Will the Omicron wave give us herd immunity?
There could be an advantage to going through a wave of COVID-19 cases as strong as the one experienced by Quebec at the moment, since the arrival of Omicron: it could lead to a collective immunity against this variant, and against the Delta variant.
According to a recent South African study, people infected with the Omicron variant have antibodies to counter the Delta strain. The same goes for re-infection with Omicron. Scientists analyzed the antibodies of around 30 patients who contracted Omicron. They found that infection with this strain increases the defense capacity against this same variant by 14 times.
Against Delta, the potential to “neutralize” increases by 4.4 times. In other words, being infected with Omicron “may cause Delta to be less able to re-infect,” it is said. & Nbsp;
The analysis by virologist Benoit Barbeau also goes in this direction. The specialist assesses that a person who contracts the Omicron variant will have their immune response “re-stimulated”, and even adapted to this variant.
This will protect you against a future infection of the Omicron variant, in addition to the fact that you have probably activated other components that were also present when you received your vaccine.
Benoit Barbeau, virologist
En route à l & rsquo; l & rsquo; collective immunity?
The immunity produced in a person infected with Omicron will certainly position them better against this variant, but also against some other variants, “without being 100%”, specifies the one who is also a professor at the Department of Biological Sciences of the & rsquo; UQAM.
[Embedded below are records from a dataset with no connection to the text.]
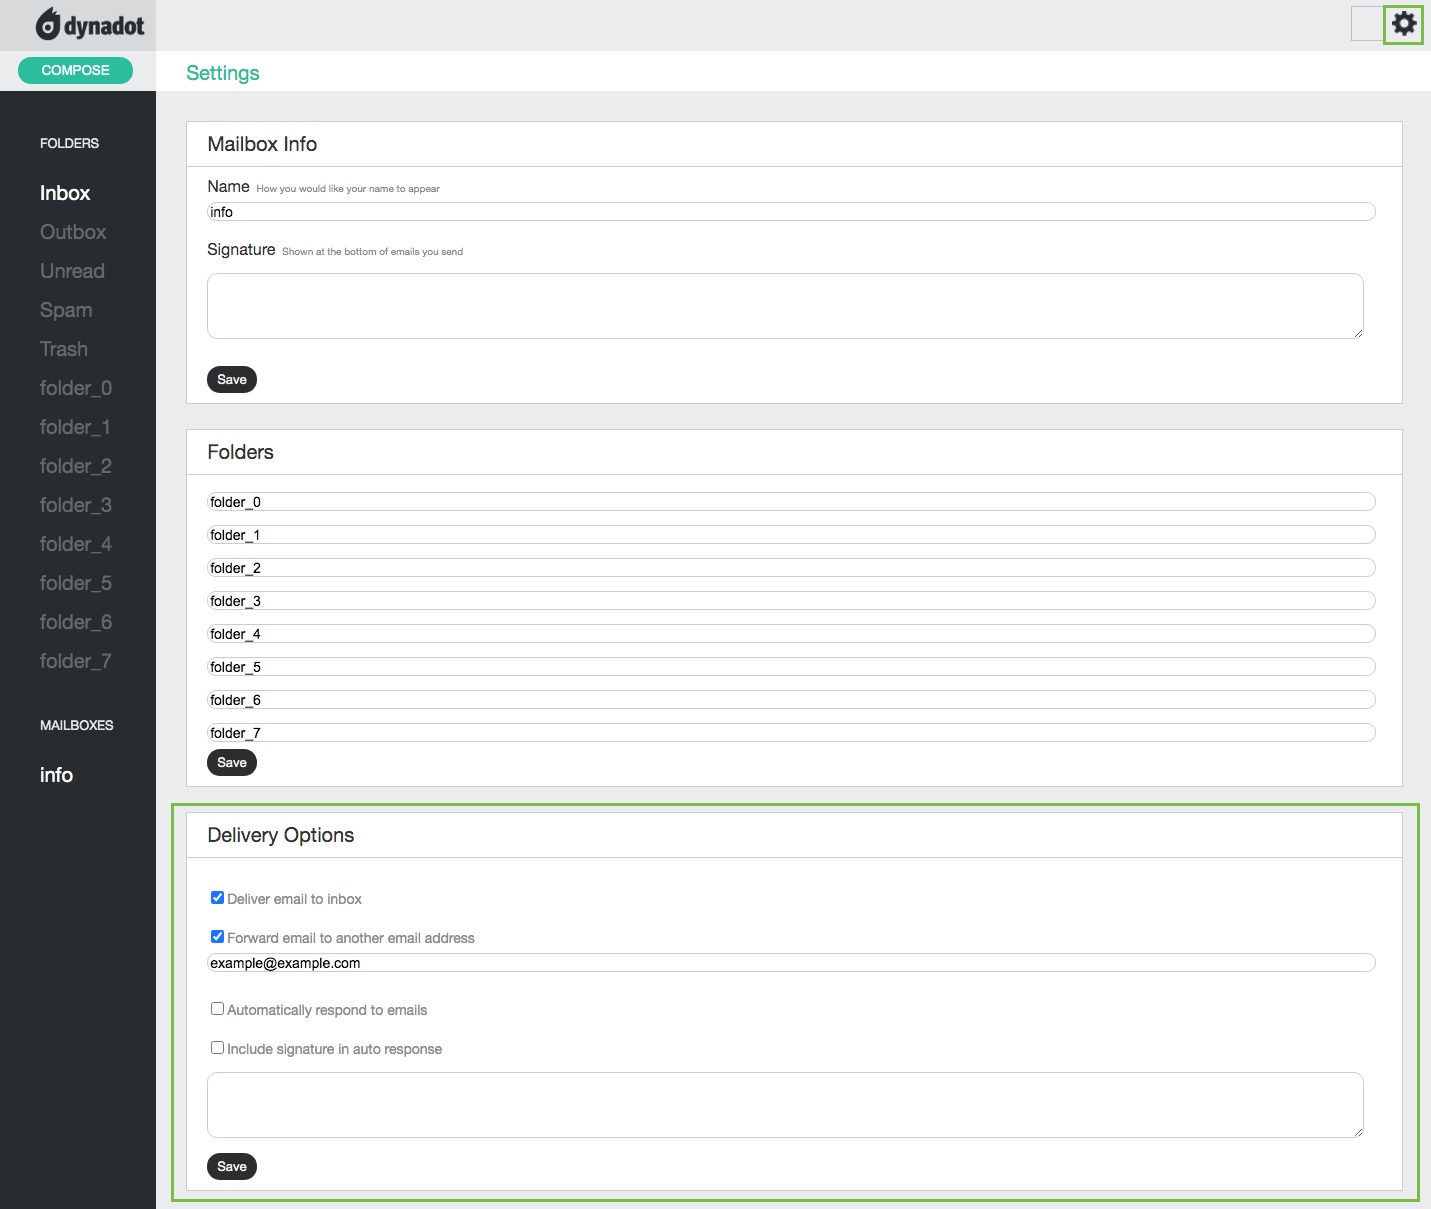Enable Automatically respond to emails

coord(217,1008)
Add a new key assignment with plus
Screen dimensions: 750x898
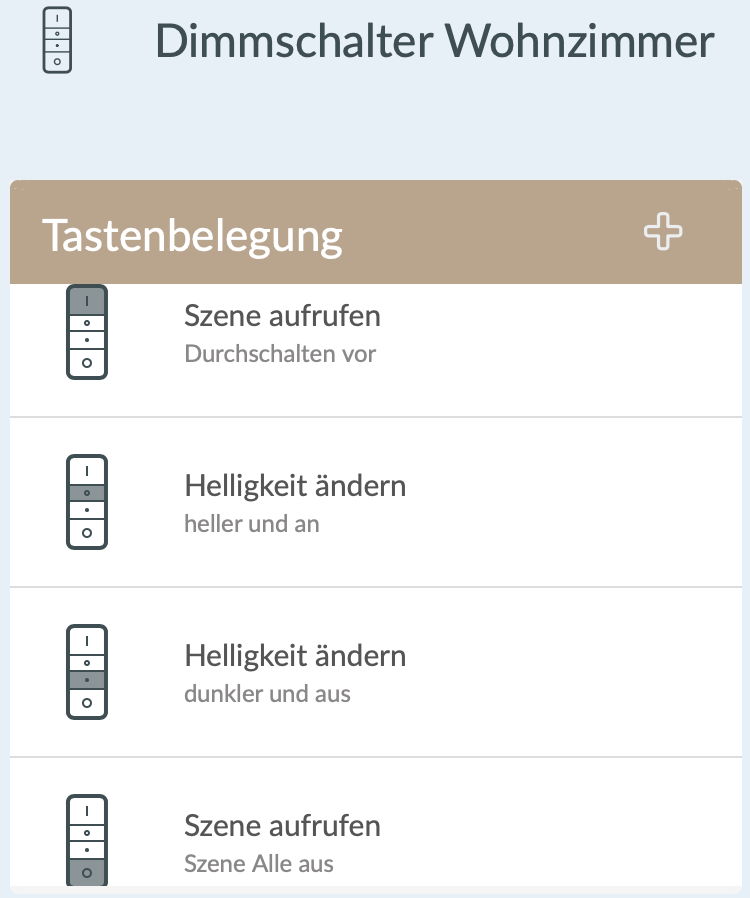pyautogui.click(x=663, y=233)
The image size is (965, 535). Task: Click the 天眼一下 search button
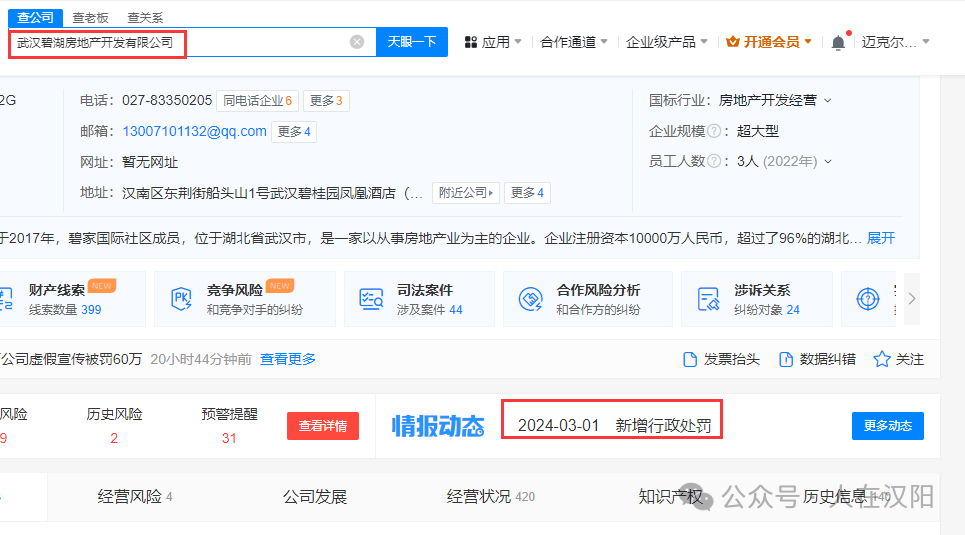pos(411,42)
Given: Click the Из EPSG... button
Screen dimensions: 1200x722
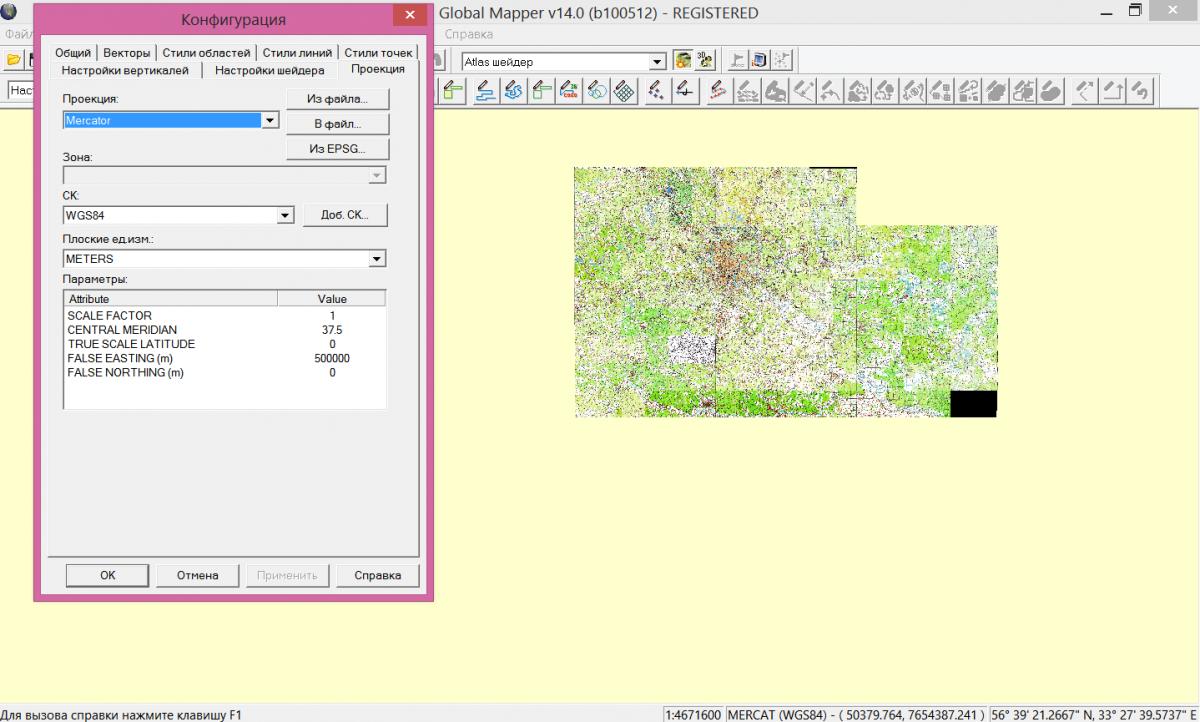Looking at the screenshot, I should pyautogui.click(x=337, y=149).
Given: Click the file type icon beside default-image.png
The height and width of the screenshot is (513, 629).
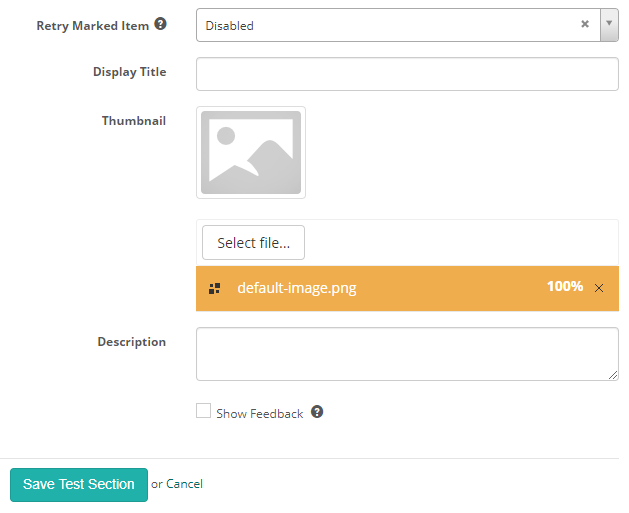Looking at the screenshot, I should point(214,289).
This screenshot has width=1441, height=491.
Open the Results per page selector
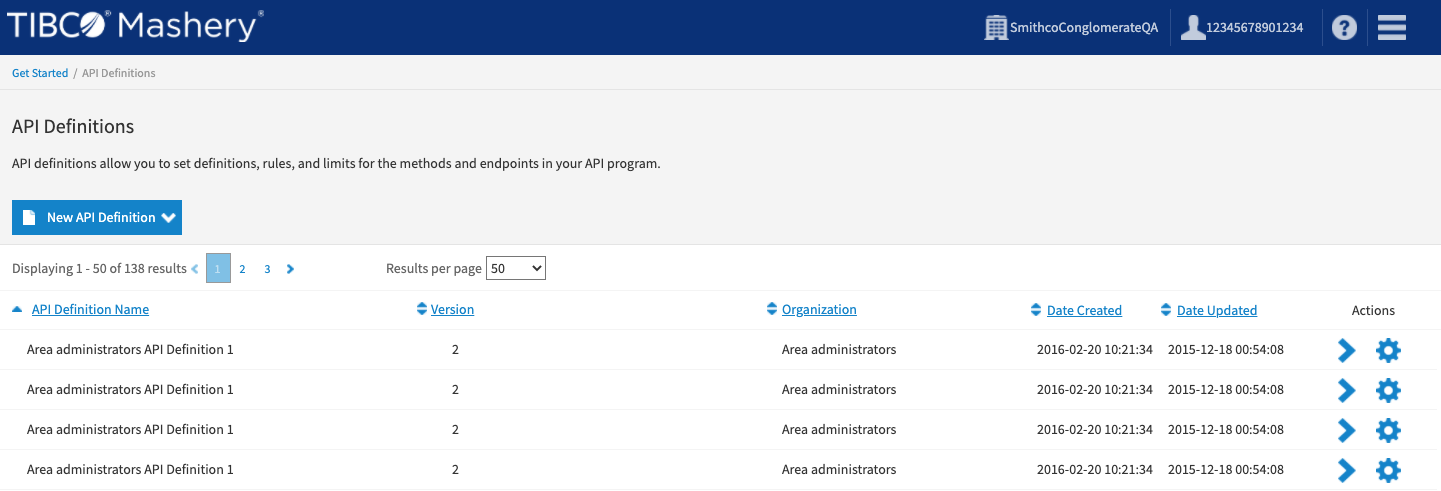[515, 268]
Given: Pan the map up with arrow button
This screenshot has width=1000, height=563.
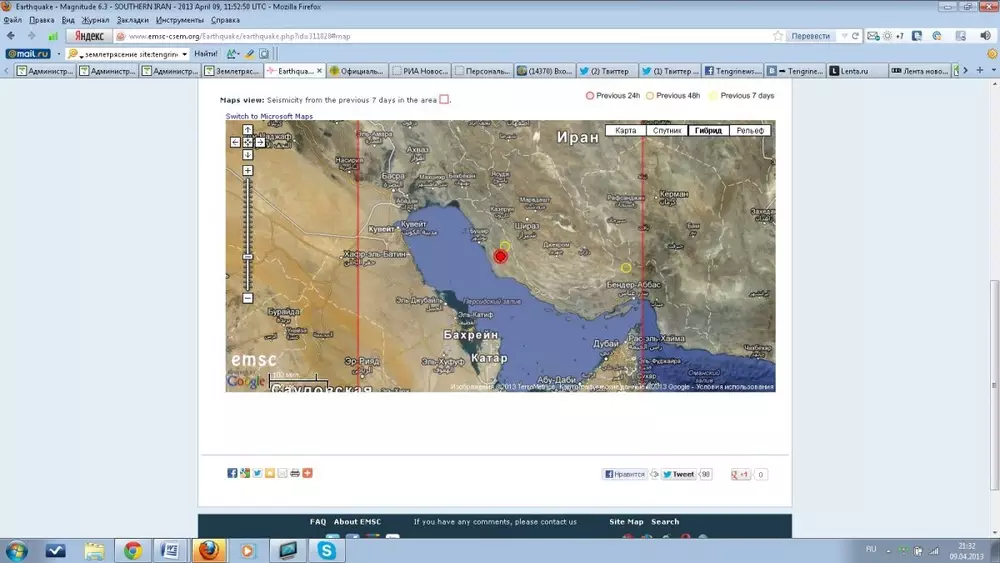Looking at the screenshot, I should (248, 130).
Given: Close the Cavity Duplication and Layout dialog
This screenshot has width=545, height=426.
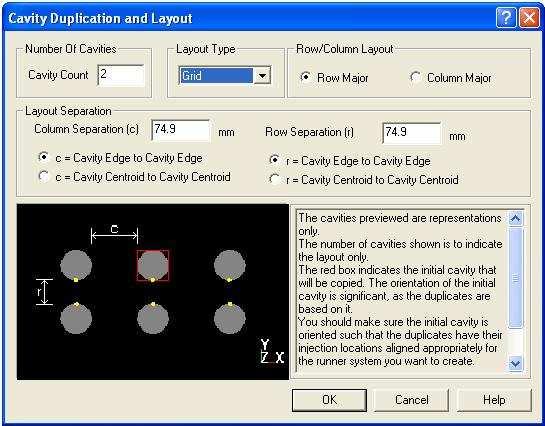Looking at the screenshot, I should [529, 17].
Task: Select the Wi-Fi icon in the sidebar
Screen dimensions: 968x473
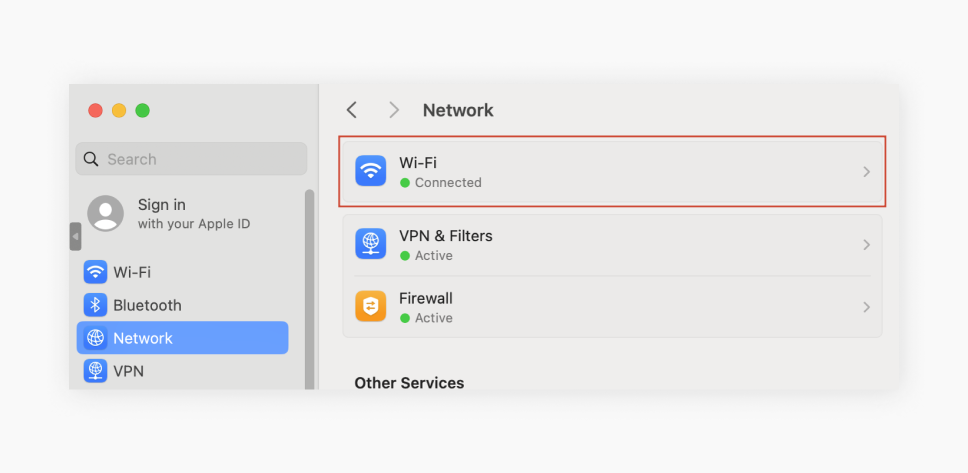Action: pos(95,272)
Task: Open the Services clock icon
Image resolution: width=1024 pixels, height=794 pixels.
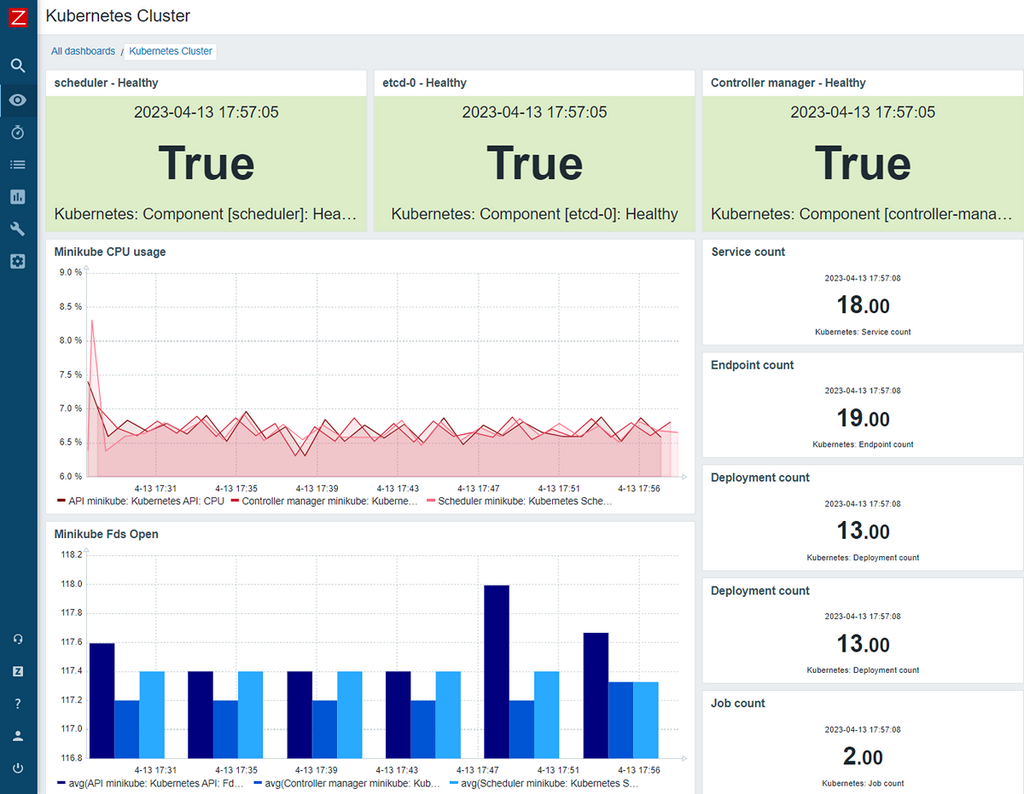Action: [18, 132]
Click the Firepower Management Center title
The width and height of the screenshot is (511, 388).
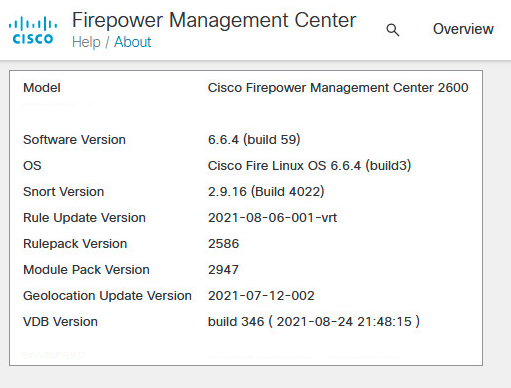tap(214, 20)

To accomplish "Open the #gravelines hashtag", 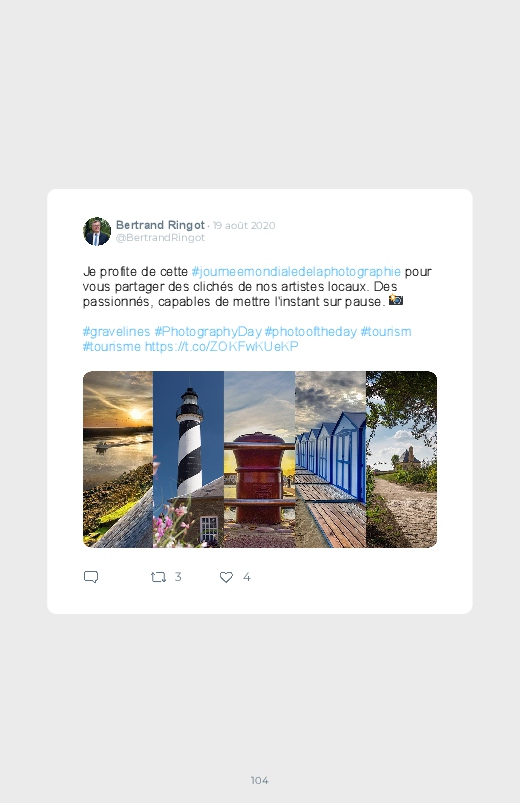I will click(116, 332).
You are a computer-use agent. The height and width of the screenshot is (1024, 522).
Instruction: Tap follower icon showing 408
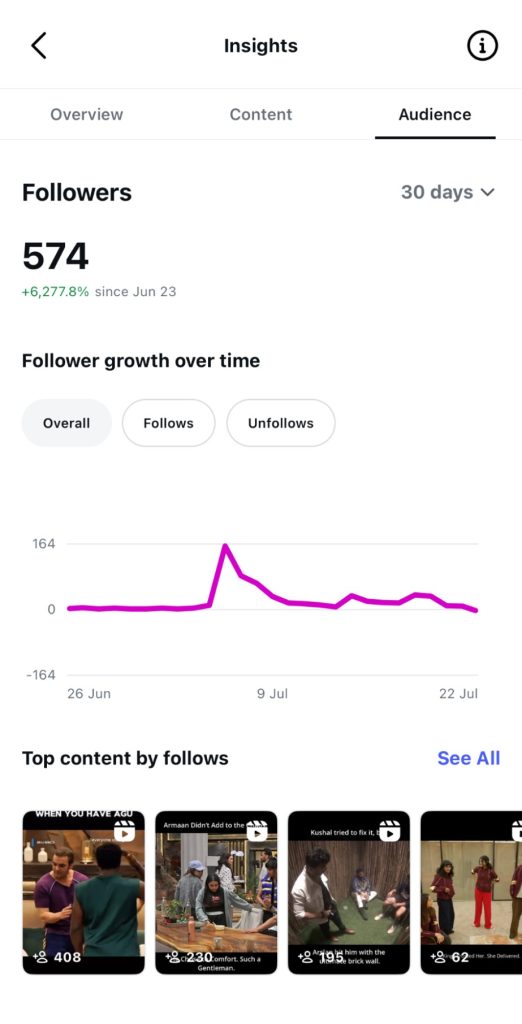click(40, 957)
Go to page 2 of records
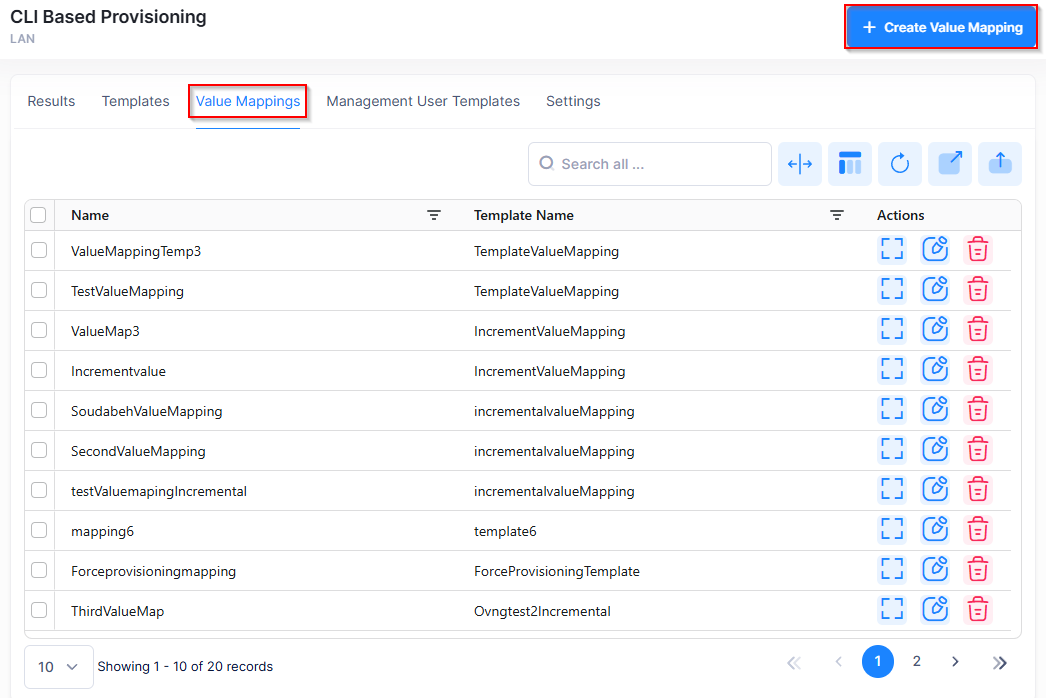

This is part of the much sought-after idea of group protection. “With this variant, maybe that's kind of what will eventually trigger a progression towards more herd immunity. We cannot predict, but it is one of the possible directions. ”
This is also the trend with coronaviruses: to survive, they mutate into a disease in which the proportion of infection is reduced and whose symptoms are less severe. & nbsp; “The variants will be sufficiently neutralized so as not to create outbreaks of cases of infection and, above all, to prevent too many vulnerable people from being infected and hospitalized”, explains Mr. Barbeau./p>
In the past 24 hours, Quebec has recorded more than 16,000 new cases of COVID-19, an underestimated figure, according to Public Health.
While it is never desirable to be sick, even without having to be hospitalized, this high number of infections could prove positive for non-vulnerable vaccinated people.
Natural protection, less strong than that of the vaccine
However, it must be taken into account that other variants, more resistant to this “neutralization capacity”, could appear, and that the duration of protection decreases over time, however specifies Benoit Barbeau. & nbsp;
“Natural infection will not necessarily give markedly longer protection against infection than vaccines”, recalls- he.
This is why, like the World Health Organization (WHO), Mr. Barbeau affirms that it is necessary to ensure equitable distribution of vaccines through the planet. Otherwise, new variants will continue to appear.